İşçinin Kısa Çalışma Ödeneğinden Yararlanabilmesi İçin;

  • İşverenin kısa çalışma talebinin uygun bulunması,
  • İşçinin kısa çalışmanın başladığı tarihte, 4447 sayılı Kanunun 50’nci Maddesi’ne göre çalışma süreleri ve işsizlik sigortası primi ödeme gün sayısı bakımından işsizlik ödeneğine hak kazanmış olması (Kısa çalışmanın başladığı tarihten önceki son 120 (yüzyirmi) gün hizmet akdine tabi olanlardan son üç yıl içinde en az 600 (altıyüz) gün süreyle işsizlik sigortası primi ödemiş olanlar),
  • Kısa çalışmaya katılacaklar listesinde işçinin bilgilerinin bulunması, gerekmektedir.

 

Kısa çalışma ödeneği Türkiye İş Kurumu tarafından 3 (üç) ayı aşmamak üzere verilmektedir. Bu sürenin Cumhurbaşkanı kararı ile 6 (altı) aya kadar uzatılabilmesi mümkündür.

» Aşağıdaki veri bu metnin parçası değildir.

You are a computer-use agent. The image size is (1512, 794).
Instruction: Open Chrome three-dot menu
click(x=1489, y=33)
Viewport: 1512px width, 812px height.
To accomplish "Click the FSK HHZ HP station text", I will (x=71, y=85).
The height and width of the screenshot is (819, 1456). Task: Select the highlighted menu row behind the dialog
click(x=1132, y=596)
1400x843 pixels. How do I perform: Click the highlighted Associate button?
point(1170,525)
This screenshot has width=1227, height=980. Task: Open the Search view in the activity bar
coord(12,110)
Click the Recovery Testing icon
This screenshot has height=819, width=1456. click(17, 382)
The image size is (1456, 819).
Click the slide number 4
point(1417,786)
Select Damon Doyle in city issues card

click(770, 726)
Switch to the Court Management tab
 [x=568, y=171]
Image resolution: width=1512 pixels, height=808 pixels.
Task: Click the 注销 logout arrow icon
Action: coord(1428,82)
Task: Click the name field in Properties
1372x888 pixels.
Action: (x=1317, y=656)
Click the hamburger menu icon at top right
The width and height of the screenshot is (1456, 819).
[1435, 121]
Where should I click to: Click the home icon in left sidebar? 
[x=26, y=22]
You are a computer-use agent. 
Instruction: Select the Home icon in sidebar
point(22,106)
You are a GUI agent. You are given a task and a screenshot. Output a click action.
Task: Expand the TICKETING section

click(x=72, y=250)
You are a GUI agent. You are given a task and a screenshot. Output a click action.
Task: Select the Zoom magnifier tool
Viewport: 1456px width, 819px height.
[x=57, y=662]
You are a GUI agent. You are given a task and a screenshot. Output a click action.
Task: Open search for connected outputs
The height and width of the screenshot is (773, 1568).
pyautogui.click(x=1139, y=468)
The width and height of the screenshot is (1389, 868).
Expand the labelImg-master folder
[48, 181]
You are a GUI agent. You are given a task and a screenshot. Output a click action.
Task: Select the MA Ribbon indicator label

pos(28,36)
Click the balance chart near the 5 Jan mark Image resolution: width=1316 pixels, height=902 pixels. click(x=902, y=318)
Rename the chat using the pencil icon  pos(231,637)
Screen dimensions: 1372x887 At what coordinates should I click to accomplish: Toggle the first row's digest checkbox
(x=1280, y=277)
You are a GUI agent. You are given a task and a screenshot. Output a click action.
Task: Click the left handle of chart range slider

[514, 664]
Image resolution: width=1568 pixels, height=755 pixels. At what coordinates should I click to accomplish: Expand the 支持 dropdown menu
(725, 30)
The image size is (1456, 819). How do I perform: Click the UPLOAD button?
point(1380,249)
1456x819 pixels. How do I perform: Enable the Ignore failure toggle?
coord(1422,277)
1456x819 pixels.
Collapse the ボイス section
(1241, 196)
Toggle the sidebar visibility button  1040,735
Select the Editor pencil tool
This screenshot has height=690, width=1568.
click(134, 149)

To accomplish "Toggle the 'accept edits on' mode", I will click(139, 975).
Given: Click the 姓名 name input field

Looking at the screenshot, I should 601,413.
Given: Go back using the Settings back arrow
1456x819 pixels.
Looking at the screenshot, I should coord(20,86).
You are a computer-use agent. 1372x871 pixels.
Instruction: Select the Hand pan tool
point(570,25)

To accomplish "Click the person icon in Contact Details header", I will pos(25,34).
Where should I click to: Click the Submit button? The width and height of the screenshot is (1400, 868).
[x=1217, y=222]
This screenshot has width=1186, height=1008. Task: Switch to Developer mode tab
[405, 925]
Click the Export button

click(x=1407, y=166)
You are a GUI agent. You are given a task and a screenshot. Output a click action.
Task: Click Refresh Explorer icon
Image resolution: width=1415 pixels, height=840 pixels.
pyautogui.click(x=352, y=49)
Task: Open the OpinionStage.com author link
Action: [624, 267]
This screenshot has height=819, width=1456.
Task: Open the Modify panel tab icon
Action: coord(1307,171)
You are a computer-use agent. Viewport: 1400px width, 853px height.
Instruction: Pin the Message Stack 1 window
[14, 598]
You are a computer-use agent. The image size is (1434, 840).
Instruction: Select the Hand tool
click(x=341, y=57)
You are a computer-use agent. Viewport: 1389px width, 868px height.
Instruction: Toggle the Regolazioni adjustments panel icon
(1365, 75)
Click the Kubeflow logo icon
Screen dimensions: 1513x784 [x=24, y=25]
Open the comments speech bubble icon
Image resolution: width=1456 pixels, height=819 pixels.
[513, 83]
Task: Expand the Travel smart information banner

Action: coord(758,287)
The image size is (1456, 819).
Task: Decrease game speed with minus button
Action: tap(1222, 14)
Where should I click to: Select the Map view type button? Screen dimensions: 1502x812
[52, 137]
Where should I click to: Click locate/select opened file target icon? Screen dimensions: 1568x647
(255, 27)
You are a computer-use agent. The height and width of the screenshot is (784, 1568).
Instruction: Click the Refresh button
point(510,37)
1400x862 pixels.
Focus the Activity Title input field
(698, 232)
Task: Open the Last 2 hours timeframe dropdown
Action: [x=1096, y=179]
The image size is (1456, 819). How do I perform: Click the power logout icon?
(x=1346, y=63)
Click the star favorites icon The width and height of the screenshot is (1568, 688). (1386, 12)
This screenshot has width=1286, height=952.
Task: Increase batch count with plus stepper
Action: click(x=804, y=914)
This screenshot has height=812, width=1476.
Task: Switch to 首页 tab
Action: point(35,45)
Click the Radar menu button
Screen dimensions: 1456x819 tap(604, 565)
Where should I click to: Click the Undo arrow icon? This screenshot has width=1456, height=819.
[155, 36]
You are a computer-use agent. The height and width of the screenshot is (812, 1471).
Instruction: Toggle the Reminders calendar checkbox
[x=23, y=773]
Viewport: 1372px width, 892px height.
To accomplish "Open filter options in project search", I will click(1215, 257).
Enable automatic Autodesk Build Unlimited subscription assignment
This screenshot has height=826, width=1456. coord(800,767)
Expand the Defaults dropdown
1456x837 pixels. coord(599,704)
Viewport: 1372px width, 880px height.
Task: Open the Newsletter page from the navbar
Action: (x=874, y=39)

Kısa çalışma süresinin süre bitimi sebebiyle değil de erkenden herhangi bir sebeple sona ermesi halinde, işveren normal faaliyetine başlama kararı alıp bu durumu Türkiye İş Kurumu’na, toplu iş sözleşmesi tarafı işçi sendikasına ve işçilere 6 (altı) iş günü önceden yazılı olarak bildirmekle yükümlüdür.